The records:
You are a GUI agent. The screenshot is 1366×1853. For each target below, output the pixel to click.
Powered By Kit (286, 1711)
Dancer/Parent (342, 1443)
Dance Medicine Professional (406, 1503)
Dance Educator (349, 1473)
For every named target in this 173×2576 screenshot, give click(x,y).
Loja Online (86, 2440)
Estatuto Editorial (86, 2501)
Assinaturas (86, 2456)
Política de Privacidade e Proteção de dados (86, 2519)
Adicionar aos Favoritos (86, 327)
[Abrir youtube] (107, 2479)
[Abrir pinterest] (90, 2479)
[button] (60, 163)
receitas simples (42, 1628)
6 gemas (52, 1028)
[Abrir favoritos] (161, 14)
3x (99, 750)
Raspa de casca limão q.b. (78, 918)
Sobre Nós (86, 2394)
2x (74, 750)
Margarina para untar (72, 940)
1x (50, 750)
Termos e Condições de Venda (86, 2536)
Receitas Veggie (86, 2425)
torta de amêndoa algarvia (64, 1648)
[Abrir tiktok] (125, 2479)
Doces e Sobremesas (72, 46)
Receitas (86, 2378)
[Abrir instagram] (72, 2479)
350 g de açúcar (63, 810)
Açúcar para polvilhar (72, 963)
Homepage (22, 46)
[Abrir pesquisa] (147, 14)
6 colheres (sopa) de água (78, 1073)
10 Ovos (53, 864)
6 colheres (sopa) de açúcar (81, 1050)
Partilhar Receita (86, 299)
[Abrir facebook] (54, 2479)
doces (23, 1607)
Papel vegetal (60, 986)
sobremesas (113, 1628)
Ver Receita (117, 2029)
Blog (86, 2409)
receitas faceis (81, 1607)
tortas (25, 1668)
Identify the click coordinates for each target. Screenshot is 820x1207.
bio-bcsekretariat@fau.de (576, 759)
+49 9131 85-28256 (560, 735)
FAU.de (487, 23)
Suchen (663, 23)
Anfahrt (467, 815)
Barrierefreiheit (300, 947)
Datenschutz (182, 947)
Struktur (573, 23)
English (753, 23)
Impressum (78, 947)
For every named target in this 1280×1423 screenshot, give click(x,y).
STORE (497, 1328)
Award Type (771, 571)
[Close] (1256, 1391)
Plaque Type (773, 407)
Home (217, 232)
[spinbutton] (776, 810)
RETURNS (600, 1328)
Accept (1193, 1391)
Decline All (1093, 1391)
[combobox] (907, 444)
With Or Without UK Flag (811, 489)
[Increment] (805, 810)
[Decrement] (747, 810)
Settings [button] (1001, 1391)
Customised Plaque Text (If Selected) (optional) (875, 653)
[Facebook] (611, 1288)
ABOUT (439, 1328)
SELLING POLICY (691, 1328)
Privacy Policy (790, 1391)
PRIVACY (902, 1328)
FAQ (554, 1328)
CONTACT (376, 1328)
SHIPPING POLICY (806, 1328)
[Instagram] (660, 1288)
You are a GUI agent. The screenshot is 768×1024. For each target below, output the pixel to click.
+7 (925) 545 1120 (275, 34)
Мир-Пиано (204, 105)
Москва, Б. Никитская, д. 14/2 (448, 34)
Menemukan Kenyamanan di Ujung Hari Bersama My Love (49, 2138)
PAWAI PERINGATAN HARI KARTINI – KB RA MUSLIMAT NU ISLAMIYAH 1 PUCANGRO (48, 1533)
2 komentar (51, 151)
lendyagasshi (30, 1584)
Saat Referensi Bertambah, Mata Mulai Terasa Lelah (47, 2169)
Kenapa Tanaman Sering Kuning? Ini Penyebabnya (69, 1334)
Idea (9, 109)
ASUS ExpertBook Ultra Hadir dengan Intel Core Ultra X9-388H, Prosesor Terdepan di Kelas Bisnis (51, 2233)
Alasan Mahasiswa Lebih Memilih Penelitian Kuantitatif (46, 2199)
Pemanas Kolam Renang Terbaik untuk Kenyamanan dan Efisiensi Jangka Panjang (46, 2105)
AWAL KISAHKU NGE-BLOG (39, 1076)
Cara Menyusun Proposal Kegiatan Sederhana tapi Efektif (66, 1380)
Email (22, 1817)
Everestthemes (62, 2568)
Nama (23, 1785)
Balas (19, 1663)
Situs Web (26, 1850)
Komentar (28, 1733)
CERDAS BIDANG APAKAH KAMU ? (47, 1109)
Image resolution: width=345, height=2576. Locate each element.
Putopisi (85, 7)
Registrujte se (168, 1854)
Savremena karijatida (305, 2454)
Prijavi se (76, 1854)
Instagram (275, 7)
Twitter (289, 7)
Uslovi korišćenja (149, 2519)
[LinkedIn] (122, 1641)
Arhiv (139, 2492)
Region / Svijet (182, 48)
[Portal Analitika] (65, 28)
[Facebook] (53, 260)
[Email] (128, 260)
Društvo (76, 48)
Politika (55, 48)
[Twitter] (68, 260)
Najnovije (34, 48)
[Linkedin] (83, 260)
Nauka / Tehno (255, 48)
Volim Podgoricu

Directions: Transcribe each line of the data above, unaltered, from the one where "[Abrir pesquisa] (147, 14)" appears to the one where "Menemukan Kenyamanan di" appears, inclusive of both.

Solution for this exercise:
[Abrir pesquisa] (147, 14)
6 colheres (sopa) de água (78, 1073)
10 Ovos (53, 864)
6 colheres (sopa) de açúcar (81, 1050)
Partilhar Receita (86, 299)
[Abrir facebook] (54, 2479)
doces (23, 1607)
Papel vegetal (60, 986)
sobremesas (113, 1628)
Ver Receita (117, 2029)
Blog (86, 2409)
receitas faceis (81, 1607)
tortas (25, 1668)
Identify the click coordinates for each target. Screenshot is 820x1207.
bio-bcsekretariat@fau.de (576, 759)
+49 9131 85-28256 (560, 735)
FAU.de (487, 23)
Suchen (663, 23)
Anfahrt (467, 815)
Barrierefreiheit (300, 947)
Datenschutz (182, 947)
Struktur (573, 23)
English (753, 23)
Impressum (78, 947)
For every named target in this 1280×1423 screenshot, give click(x,y).
STORE (497, 1328)
Award Type (771, 571)
[Close] (1256, 1391)
Plaque Type (773, 407)
Home (217, 232)
[spinbutton] (776, 810)
RETURNS (600, 1328)
Accept (1193, 1391)
Decline All (1093, 1391)
[combobox] (907, 444)
With Or Without UK Flag (811, 489)
[Increment] (805, 810)
[Decrement] (747, 810)
Settings [button] (1001, 1391)
Customised Plaque Text (If Selected) (optional) (875, 653)
[Facebook] (611, 1288)
ABOUT (439, 1328)
SELLING POLICY (691, 1328)
Privacy Policy (790, 1391)
PRIVACY (902, 1328)
FAQ (554, 1328)
CONTACT (376, 1328)
SHIPPING POLICY (806, 1328)
[Instagram] (660, 1288)
You are a GUI agent. The screenshot is 768×1024. For each target below, output the pixel to click.
+7 (925) 545 1120 (275, 34)
Мир-Пиано (204, 105)
Москва, Б. Никитская, д. 14/2 (448, 34)
Menemukan Kenyamanan di Ujung Hari Bersama My Love (49, 2138)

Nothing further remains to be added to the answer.